Alicja Szemplińska singles chronology
| "Prawie my" (2019) | "Empires" (2020) | "Gdzieś" (2020) |

Eurovision Song Contest 2020 entry
- Country: Poland
- Artist: Alicja Szemplińska
- Language: English
- Composers: Patryk Kumór; Dominic Buczkowski-Wojtaszek; Laurell Barker; Frazer Mac;
- Lyricists: Patryk Kumór; Dominic Buczkowski-Wojtaszek; Laurell Barker; Frazer Mac;

Finals performance
- Semi-final result: Contest cancelled

Entry chronology
- ◄ "Pali się" (2019)
- "The Ride" (2021) ►

= Empires (Alicja Szemplińska song) =

2020 song by Alicja Szemplińska

"Empires" is a song by Polish singer Alicja Szemplińska. It was selected to be the entrant for Poland in the Eurovision Song Contest 2020 on 23 February 2020. Szemplińska would have performed the song at the second semi-final of the Eurovision Song Contest 2020 in Rotterdam, the Netherlands on 14 May 2020, if not for the cancelation of Eurovision 2020.

==Background==
The song was composed by Patryk Kumór, Dominic Buczkowski-Wojtaszek, Frazer Mac and Laurell Barker as 17-year-old Szemplińska's original song to perform during Poland's national selection for Eurovision, Szansa na sukces, which Szemplińska subsequently won.

On February 23, 2020, the song was premiered to TVP2 viewers during the Polish Eurovision preselection held in the format of a special edition of Szansa na sukces.
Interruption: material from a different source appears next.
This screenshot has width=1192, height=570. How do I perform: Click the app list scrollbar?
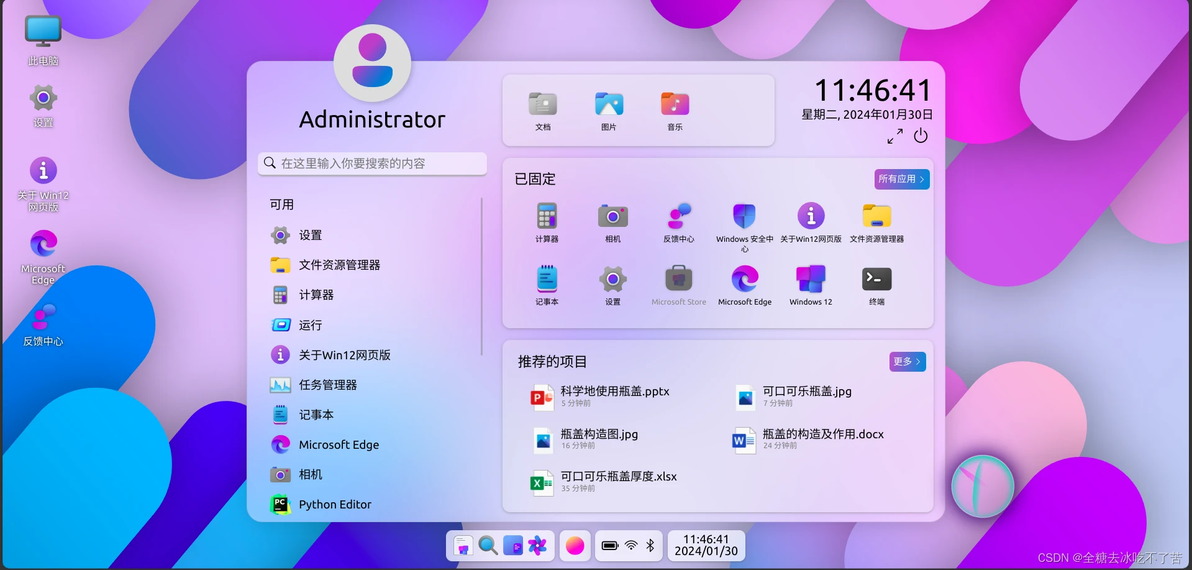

Eurovision 2020. The composition competed with the songs "Lucy" by Lake Malawi (which was performed during the selection by the band's vocalist Albert Černý) and "Count On Me" (the English-language version of the single "Ufaj mi") by Kasia Dereń.

Scoring a maximum of 10 points (5 points from viewers and 5 from the jury), the song won the selections and was to represent Poland at the 65th Eurovision Song Contest in Rotterdam, but on March 18 it was reported that the contest had been canceled due to the coronavirus pandemic.

==Eurovision Song Contest==

The song was to represent Poland in the Eurovision Song Contest 2020. On 28 January 2020, Poland was placed into the second semi-final, which would have been held on 14 May 2020. Szemplińska was scheduled to perform in the first half of the show.